ALGO EN COMÚN

 


Entre él y el autor hay cosas en común: “Descubre muy temprano que nada le importa más que leer. Lee todo lo que puede, lo que encuentra. Le hasta lo que no entiende. Poco  a poco, sin duda porque dura más que lo razonable, su comportamiento, hasta entonces ensalzado como un ejemplo de juicio, madurez, civilización, cobra una cierta presencia, se vuelve demasiado visible.”

Comparte, además, el drama de “levantar los ojos” en el momento preciso en que “el emblema de la autarquía que es la lectura (mi libro y yo solos contra  el mundo) arremete. El autor dice que esa fatídica frase se pronuncia como tragedia infantil y como farsa adulta; lejos, la segunda es la peor porque evidencia el gesto balbuceante de buscar tanteando los anteojos. Y se da cuenta que aquí no coincide porque él usa los mismos anteojos para leer y ver al mundo; considera eso una ventaja más que una tragedia: cuando el mundo lo asquea (muy frecuentemente) el solo hecho de levantarlos a la frente es suficiente para no ver prácticamente nada.

Se agracia que a casi sus cuarenta años puede considerarse una especie de lector que ha roto el prejuicio de elegir lecturas según las ideologías de los autores: no sabe por qué, pero sí sabe que no sabe qué son las ideologías. Lo toma por sorpresa porque Borges, el Borges de siempre, el que almorzó con el tirano, el que odiaba a los peronistas, el que hablaba bajito, y el que, con falsa modestia, se jactaba de todo lo que había leído más de lo que había escrito (como Cortázar, pero el último, con barba, anteojos y guayabera, encandilaba, ejercicio no muy difícil, los ojos de la izquierda ilustrada.) lo acompaña en el insomnio frecuente: teme conservadurismo.

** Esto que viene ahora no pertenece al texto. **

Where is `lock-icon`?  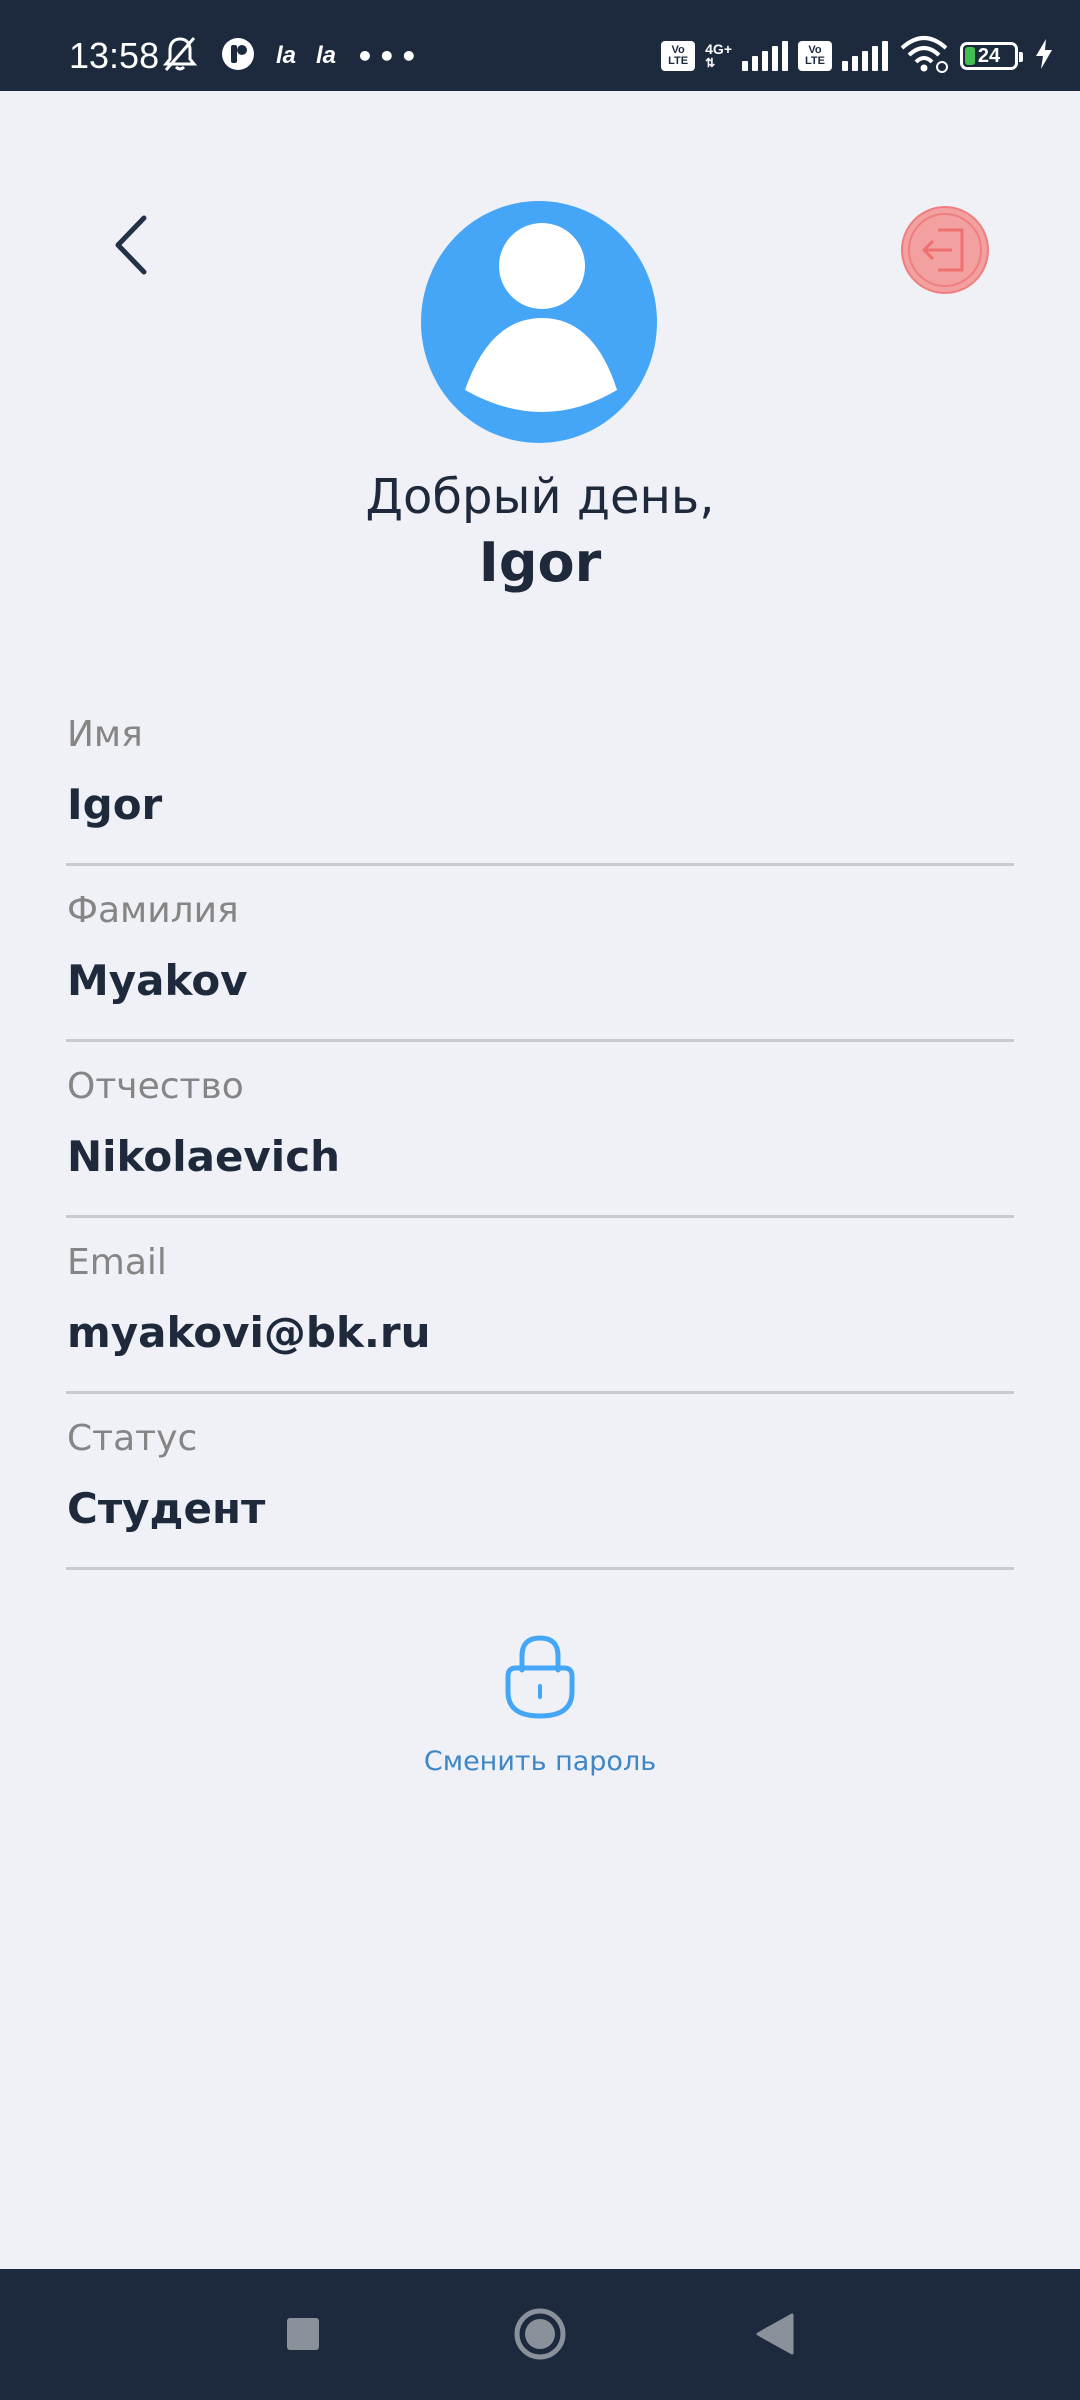 lock-icon is located at coordinates (540, 1677).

Coincide con el autor que “El sur contradice el veredicto de que leer no es vivir, tan esgrimido a la hora de desacreditar a Borges y a los devotos de los libros. Leer, aquí, es más bien la causa del vivir, de un vivir intenso, vertiginoso, sin vuelta atrás, al que ninguna acción permitirá acceder jamás.” Piensa en la tristeza que lo abordará al descubrir que nunca llegará a tiempo a Borges, que aunque relea y relea no bastará para abarcar ese artificio mundano.

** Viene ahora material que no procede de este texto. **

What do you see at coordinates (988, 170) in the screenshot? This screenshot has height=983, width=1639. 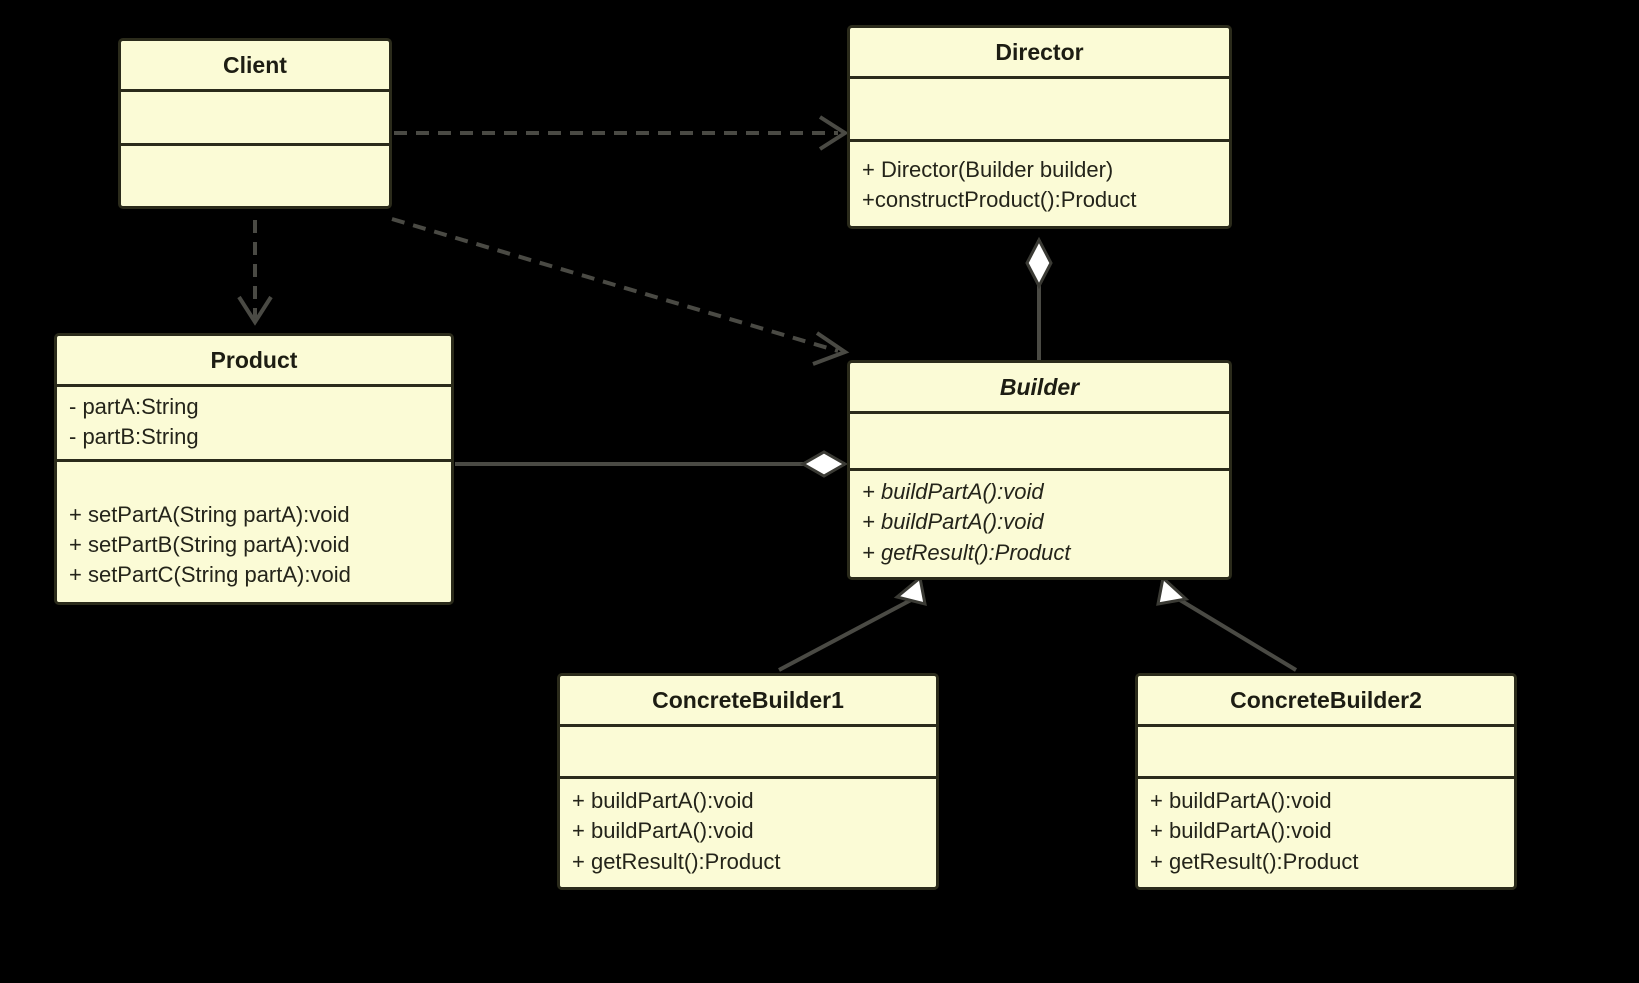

Mientras escribe levanta los ojos y ve los estantes de su biblioteca, ese fetiche del cual Bolaño se admiraba de ser dueño a pesar de la comprobación de que el tiempo no alcanzaría para tanta lectura pendiente. Esa angustia, permea por los agujeros del alma, pero nada puede hacer, recuerda a Camus, a Sísifo, a la piedra y al mito. Por un momento deja suspendidos los dedos antes de seguir tecleando, levanta los ojos trágicamente y comprueba, como el autor, que “con los libros pasa como con el amor: nada atrae tanto a los rivales como la intención de consagrarse a un único objeto. Pero el lector que es, está hecho para la privación; conoce bien el placer de agregar un nuevo trofeo al botín de los días castos.” Y a pesar de no haber leído todo Proust, lo transfiere a otros autores y  comprende que tiene también esa “suerte de emanación ubicua, de atmosfera o de música, que envuelve y se posa sobre todas las cosas y les deja una especie de polvillo leve, incluso banal, que quizá no diga mucho, pero no se puede quitar.” Baja los ojos y sigue viendo libros, se desnuda y se busca entre los pliegues ese polvillo, pero se da cuenta, luego de un minucioso análisis, de que lo ha penetrado y ya no hay vuelta atrás, que no se puede limpiar porque, como dice el autor, “la lectura es una transfusión de sangre, shock eléctrico, posesión.” A pesar de ello, a pesar de haber enamorado a una mujer leyéndole durante varias noches seguidas, no puede aun ganarle al cuerpo la contienda vital de las necesidades. Cree que para triunfar, necesita dosis más intensas de lectura para provocar un verdadero trance. Lo hará.